Ellos dan el catecismo patriótico, saludan, bendicen al pueblo al que gobiernan o esquilman, y a veces hasta torturaron y mataron en nombre del patriotismo. Son administradores de lo que es común, que muchas veces usan como propio. Para legitimar las agachadas, usan formas estereotipadas.
Si vemos los casos de naciones formadas entre 1850 y 1900, veremos que los símbolos son más o menos europeos, idealizaciones gloriosas de un pasado, de batallas independentistas, que es de unos 50 años, a lo sumo. Los verdaderos protagonistas de esas batallas mueren en la pobreza, mientras los hijos de los que no fueron a las guerras son los nuevos próceres.
Se ha formado una elite de conductores que han formado una nación prácticamente de la desunión, con restos de la vieja federación –imborrable. Pero desarticulando las pretensiones de cada provincia de una independencia interna.

> TAREAS POR REALIZAR
1) Responde según el pasaje sobre el patriotismo:
(a) ¿Qué usan los administradores de lo común para legitimar las agachadas?
(b) ¿En qué condición mueren los verdaderos protagonistas de las batallas independentistas?
(c) ¿Qué pretensiones de cada provincia fueron desarticuladas?
2) Reproduce, por favor, el fragmento del pasaje sobre el patriotismo que empieza en las palabras "Se ha formado" y termina después de "una independencia interna.".

> DATOS EN BRUTO
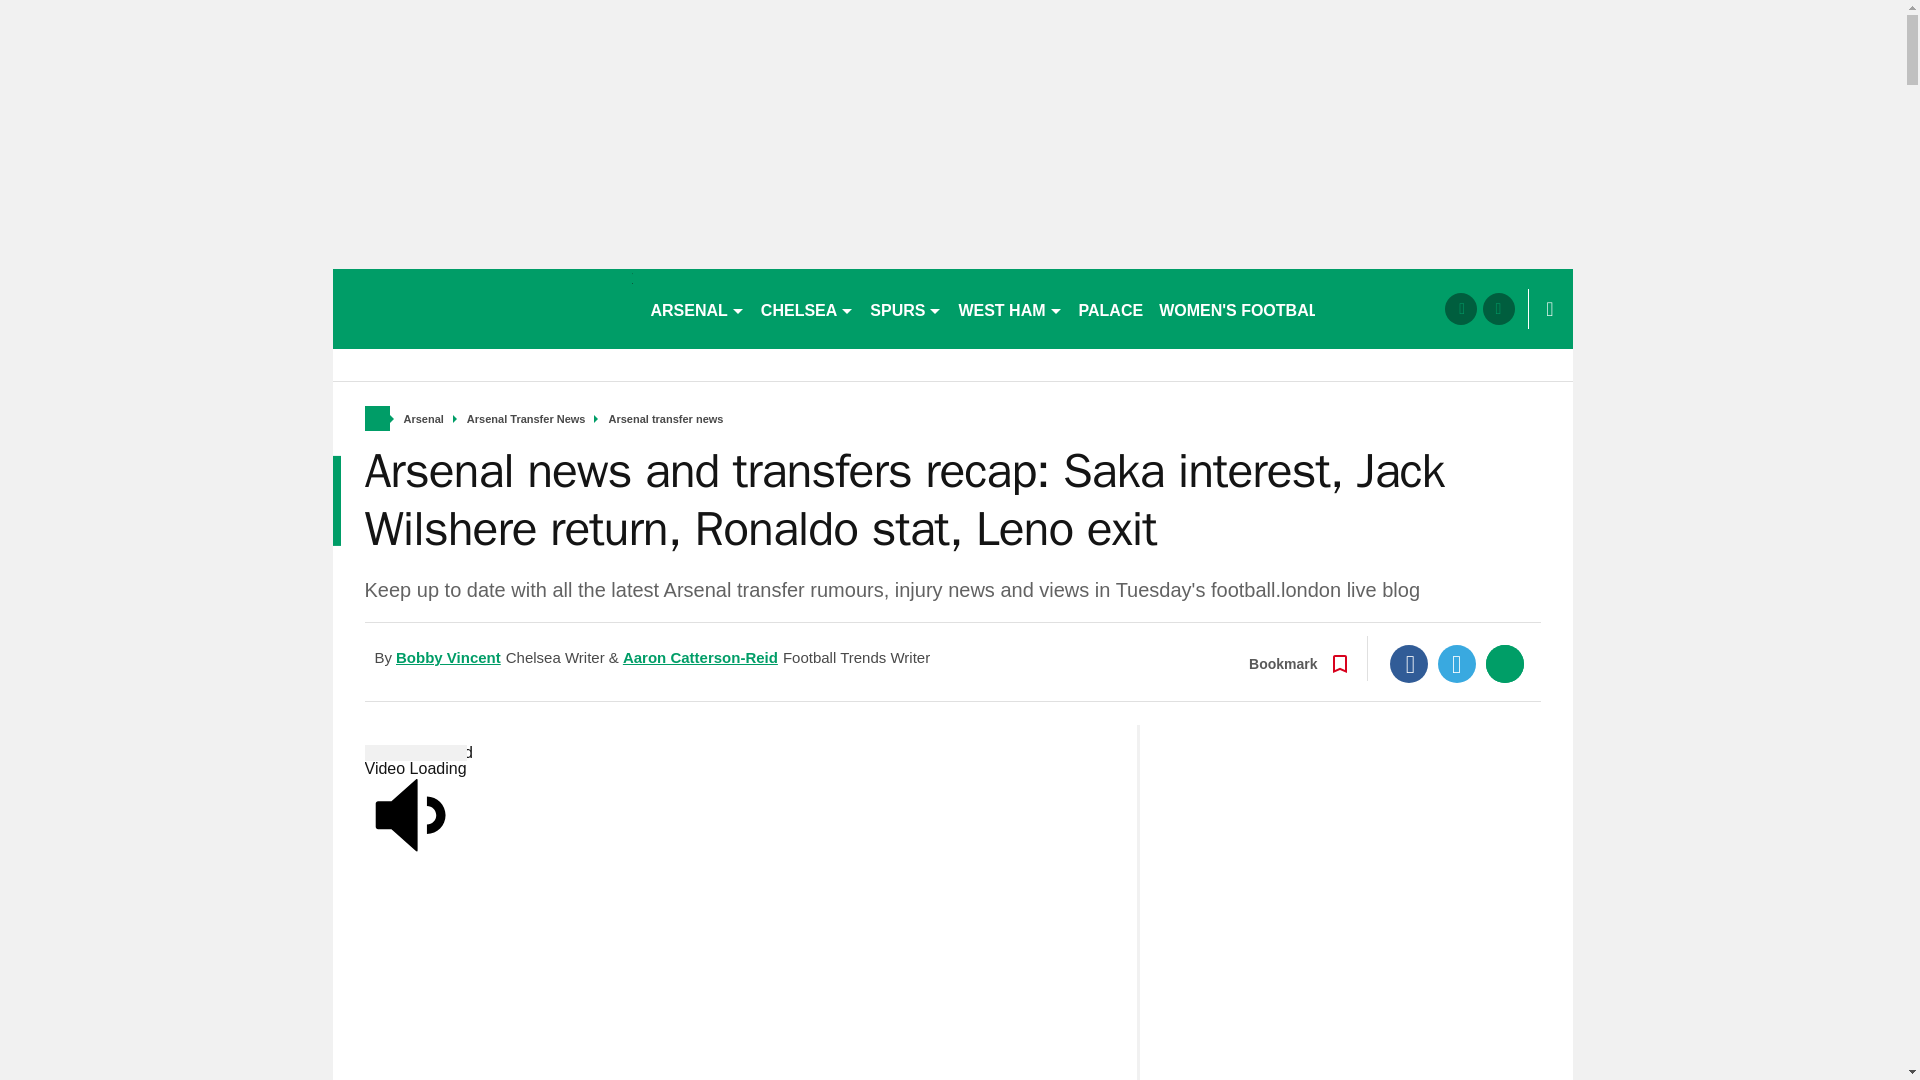 The width and height of the screenshot is (1920, 1080). What do you see at coordinates (1243, 308) in the screenshot?
I see `WOMEN'S FOOTBALL` at bounding box center [1243, 308].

> RESPUESTAS EN ORDEN
1)
(a) Formas estereotipadas.
(b) En la pobreza.
(c) Las pretensiones de una independencia interna.

2)
Se ha formado una elite de conductores que han formado una nación prácticamente de la desunión, con restos de la vieja federación –imborrable. Pero desarticulando las pretensiones de cada provincia de una independencia interna.